Quoted text
□ □ □ □

Sick And Twisted Fest Lives Up To Its Name

------------ MOVIE REVIEW ------------

XX "Spike and Mike's Sick and Twisted Festival of Animation," a two-hour collection of new and old cartoon shorts assembled by Craig Decker and Mike Gribble. King Performance Center, nightly through Oct. 29. No one under 18 admitted.

Always a versatile form, the animated short can be made to serve more than one programming purpose.

Seen earlier this month in "Spike and Mike's Festival of Animation" at the University of Washington, Bonnie Leick's droll three-minute cartoon about thrill-happy cattle, "Better Than Grass," has now turned up as part of the fifth edition of "Spike and Mike's Sick and Twisted Festival of Animation."

□ □ □ □

Source material
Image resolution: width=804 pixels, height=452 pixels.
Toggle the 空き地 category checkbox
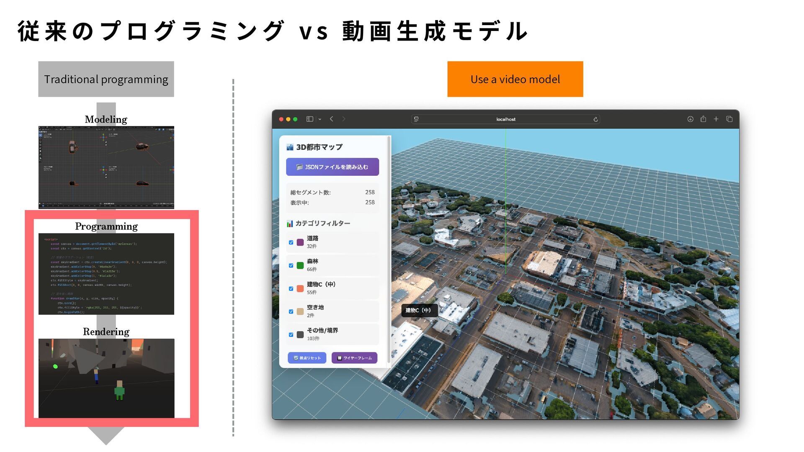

□ □ □ □

Problem 1
From the animation festival review, output the passage starting with "------------ MOVIE REVIEW" and going on through "one programming purpose.".
Problem 2
According to the animation festival review, who assembled the two-hour collection of cartoon shorts?
Problem 3
Can you pick up the animation festival review where it stops and keep writing it?

Task output 1
------------ MOVIE REVIEW ------------

XX "Spike and Mike's Sick and Twisted Festival of Animation," a two-hour collection of new and old cartoon shorts assembled by Craig Decker and Mike Gribble. King Performance Center, nightly through Oct. 29. No one under 18 admitted.

Always a versatile form, the animated short can be made to serve more than one programming purpose.

Task output 2
Craig Decker and Mike Gribble

Task output 3
Also making the transition from that classy program to this crass one is Scott Norlund and Mark Osborne's hilarious four-minute send-up of "Jurassic Park," which uses "Weird Al" Jankovic's parody of Jimmy Webb's "MacArthur Park" to lampoon Barney (who gets eaten by a larger dinosaur) and Steven Spielberg (who flees from his director's chair while yelling "Cut!").

The opening-night audience at the King, made up mostly of groups of teenagers who appeared to be daring each other to see how much they could take, had several reactions to Barney's decapitation. Some cheered, some were grossed-out while a few, who apparently harbor fond feelings for television's ubiquitous dinosaur, sounded as if their minds had been violated.

The rest of the program turned out to be considerably grosser and much less clever, though not all of the shorts relied on the bathroom humor that drives most of these festivals.

Kevin Kalliher's "Home Honey, I'm High," for instance, is an amusingly skewed spoof of suburban lifestyles, in which hard-working dad gets a joint instead of a martini when he arrives home, and the pot-addled family, blind with the munchies, watches "The Donna Weed Show."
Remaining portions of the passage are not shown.